* Work to be completed *
Print all of the data exactly, with no line missing.

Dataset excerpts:
· · · · · · ·

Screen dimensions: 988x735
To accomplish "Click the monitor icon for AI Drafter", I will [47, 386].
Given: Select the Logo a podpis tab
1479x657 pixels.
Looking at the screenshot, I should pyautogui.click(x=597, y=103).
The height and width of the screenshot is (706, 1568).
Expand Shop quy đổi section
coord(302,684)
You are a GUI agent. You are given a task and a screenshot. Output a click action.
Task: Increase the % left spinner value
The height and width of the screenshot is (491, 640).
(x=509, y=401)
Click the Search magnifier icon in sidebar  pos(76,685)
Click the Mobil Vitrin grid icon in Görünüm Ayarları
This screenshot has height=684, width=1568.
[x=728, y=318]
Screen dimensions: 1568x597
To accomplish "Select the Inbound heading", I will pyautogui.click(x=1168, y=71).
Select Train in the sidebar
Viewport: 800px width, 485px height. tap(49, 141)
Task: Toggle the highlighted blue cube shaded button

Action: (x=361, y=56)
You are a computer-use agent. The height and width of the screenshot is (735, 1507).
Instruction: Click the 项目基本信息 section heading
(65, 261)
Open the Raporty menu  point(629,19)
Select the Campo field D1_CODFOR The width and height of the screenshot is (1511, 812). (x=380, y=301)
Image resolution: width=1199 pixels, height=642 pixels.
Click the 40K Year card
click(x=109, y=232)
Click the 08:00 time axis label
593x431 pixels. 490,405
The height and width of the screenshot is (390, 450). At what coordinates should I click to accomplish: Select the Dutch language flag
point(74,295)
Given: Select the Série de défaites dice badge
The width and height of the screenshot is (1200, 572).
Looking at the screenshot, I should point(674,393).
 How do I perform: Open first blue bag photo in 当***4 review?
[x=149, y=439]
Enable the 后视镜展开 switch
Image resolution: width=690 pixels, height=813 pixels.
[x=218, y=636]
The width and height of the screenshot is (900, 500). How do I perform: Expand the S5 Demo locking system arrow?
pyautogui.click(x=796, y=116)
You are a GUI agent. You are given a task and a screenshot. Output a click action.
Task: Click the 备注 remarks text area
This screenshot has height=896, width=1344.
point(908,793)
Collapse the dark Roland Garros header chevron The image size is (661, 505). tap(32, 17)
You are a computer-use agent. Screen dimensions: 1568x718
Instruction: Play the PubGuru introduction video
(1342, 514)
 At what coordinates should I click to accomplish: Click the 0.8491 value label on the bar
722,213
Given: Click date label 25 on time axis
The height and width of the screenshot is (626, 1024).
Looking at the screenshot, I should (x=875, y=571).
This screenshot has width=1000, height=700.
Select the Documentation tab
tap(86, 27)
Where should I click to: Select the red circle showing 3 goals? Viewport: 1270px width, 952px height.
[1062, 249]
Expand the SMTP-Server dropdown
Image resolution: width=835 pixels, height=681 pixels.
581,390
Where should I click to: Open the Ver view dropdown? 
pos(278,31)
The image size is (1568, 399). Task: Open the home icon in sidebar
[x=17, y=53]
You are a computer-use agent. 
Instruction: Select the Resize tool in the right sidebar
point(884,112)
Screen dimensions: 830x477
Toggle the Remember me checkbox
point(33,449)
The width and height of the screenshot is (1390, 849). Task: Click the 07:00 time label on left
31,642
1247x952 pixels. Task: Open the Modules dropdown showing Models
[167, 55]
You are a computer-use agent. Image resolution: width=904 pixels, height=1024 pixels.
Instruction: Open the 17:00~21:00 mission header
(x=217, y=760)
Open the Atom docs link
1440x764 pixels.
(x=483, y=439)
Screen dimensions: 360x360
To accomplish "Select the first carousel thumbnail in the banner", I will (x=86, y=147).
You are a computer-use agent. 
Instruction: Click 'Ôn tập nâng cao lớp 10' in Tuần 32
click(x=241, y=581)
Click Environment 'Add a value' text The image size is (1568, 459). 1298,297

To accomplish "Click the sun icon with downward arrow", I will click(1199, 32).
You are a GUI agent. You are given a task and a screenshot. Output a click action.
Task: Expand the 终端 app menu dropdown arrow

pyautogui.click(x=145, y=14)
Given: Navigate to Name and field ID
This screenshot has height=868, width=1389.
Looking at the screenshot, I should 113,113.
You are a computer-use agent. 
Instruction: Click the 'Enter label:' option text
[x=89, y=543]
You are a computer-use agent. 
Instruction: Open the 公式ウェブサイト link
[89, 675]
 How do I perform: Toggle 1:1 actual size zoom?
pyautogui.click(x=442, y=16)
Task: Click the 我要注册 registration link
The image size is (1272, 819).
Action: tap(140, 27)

· · · · · · ·

* Response *
Screen dimensions: 988x735
To accomplish "Click the monitor icon for AI Drafter", I will [47, 386].
Given: Select the Logo a podpis tab
1479x657 pixels.
Looking at the screenshot, I should pyautogui.click(x=597, y=103).
The height and width of the screenshot is (706, 1568).
Expand Shop quy đổi section
coord(302,684)
You are a GUI agent. You are given a task and a screenshot. Output a click action.
Task: Increase the % left spinner value
The height and width of the screenshot is (491, 640).
(x=509, y=401)
Click the Search magnifier icon in sidebar  pos(76,685)
Click the Mobil Vitrin grid icon in Görünüm Ayarları
This screenshot has height=684, width=1568.
[x=728, y=318]
Screen dimensions: 1568x597
To accomplish "Select the Inbound heading", I will pyautogui.click(x=1168, y=71).
Select Train in the sidebar
Viewport: 800px width, 485px height. tap(49, 141)
Task: Toggle the highlighted blue cube shaded button

Action: (x=361, y=56)
You are a computer-use agent. The height and width of the screenshot is (735, 1507).
Instruction: Click the 项目基本信息 section heading
(65, 261)
Open the Raporty menu  point(629,19)
Select the Campo field D1_CODFOR The width and height of the screenshot is (1511, 812). (x=380, y=301)
Image resolution: width=1199 pixels, height=642 pixels.
Click the 40K Year card
click(x=109, y=232)
Click the 08:00 time axis label
593x431 pixels. 490,405
The height and width of the screenshot is (390, 450). At what coordinates should I click to accomplish: Select the Dutch language flag
point(74,295)
Given: Select the Série de défaites dice badge
The width and height of the screenshot is (1200, 572).
Looking at the screenshot, I should point(674,393).
 How do I perform: Open first blue bag photo in 当***4 review?
[x=149, y=439]
Enable the 后视镜展开 switch
Image resolution: width=690 pixels, height=813 pixels.
[x=218, y=636]
The width and height of the screenshot is (900, 500). How do I perform: Expand the S5 Demo locking system arrow?
pyautogui.click(x=796, y=116)
You are a GUI agent. You are given a task and a screenshot. Output a click action.
Task: Click the 备注 remarks text area
This screenshot has height=896, width=1344.
point(908,793)
Collapse the dark Roland Garros header chevron The image size is (661, 505). tap(32, 17)
You are a computer-use agent. Screen dimensions: 1568x718
Instruction: Play the PubGuru introduction video
(1342, 514)
 At what coordinates should I click to accomplish: Click the 0.8491 value label on the bar
722,213
Given: Click date label 25 on time axis
The height and width of the screenshot is (626, 1024).
Looking at the screenshot, I should (x=875, y=571).
This screenshot has width=1000, height=700.
Select the Documentation tab
tap(86, 27)
Where should I click to: Select the red circle showing 3 goals? Viewport: 1270px width, 952px height.
[1062, 249]
Expand the SMTP-Server dropdown
Image resolution: width=835 pixels, height=681 pixels.
581,390
Where should I click to: Open the Ver view dropdown? 
pos(278,31)
The image size is (1568, 399). Task: Open the home icon in sidebar
[x=17, y=53]
You are a computer-use agent. 
Instruction: Select the Resize tool in the right sidebar
point(884,112)
Screen dimensions: 830x477
Toggle the Remember me checkbox
point(33,449)
The width and height of the screenshot is (1390, 849). Task: Click the 07:00 time label on left
31,642
1247x952 pixels. Task: Open the Modules dropdown showing Models
[167, 55]
You are a computer-use agent. Image resolution: width=904 pixels, height=1024 pixels.
Instruction: Open the 17:00~21:00 mission header
(x=217, y=760)
Open the Atom docs link
1440x764 pixels.
(x=483, y=439)
Screen dimensions: 360x360
To accomplish "Select the first carousel thumbnail in the banner", I will (x=86, y=147).
You are a computer-use agent. 
Instruction: Click 'Ôn tập nâng cao lớp 10' in Tuần 32
click(x=241, y=581)
Click Environment 'Add a value' text The image size is (1568, 459). 1298,297

To accomplish "Click the sun icon with downward arrow", I will click(1199, 32).
You are a GUI agent. You are given a task and a screenshot. Output a click action.
Task: Expand the 终端 app menu dropdown arrow

pyautogui.click(x=145, y=14)
Given: Navigate to Name and field ID
This screenshot has height=868, width=1389.
Looking at the screenshot, I should 113,113.
You are a computer-use agent. 
Instruction: Click the 'Enter label:' option text
[x=89, y=543]
You are a computer-use agent. 
Instruction: Open the 公式ウェブサイト link
[89, 675]
 How do I perform: Toggle 1:1 actual size zoom?
pyautogui.click(x=442, y=16)
Task: Click the 我要注册 registration link
The image size is (1272, 819).
Action: tap(140, 27)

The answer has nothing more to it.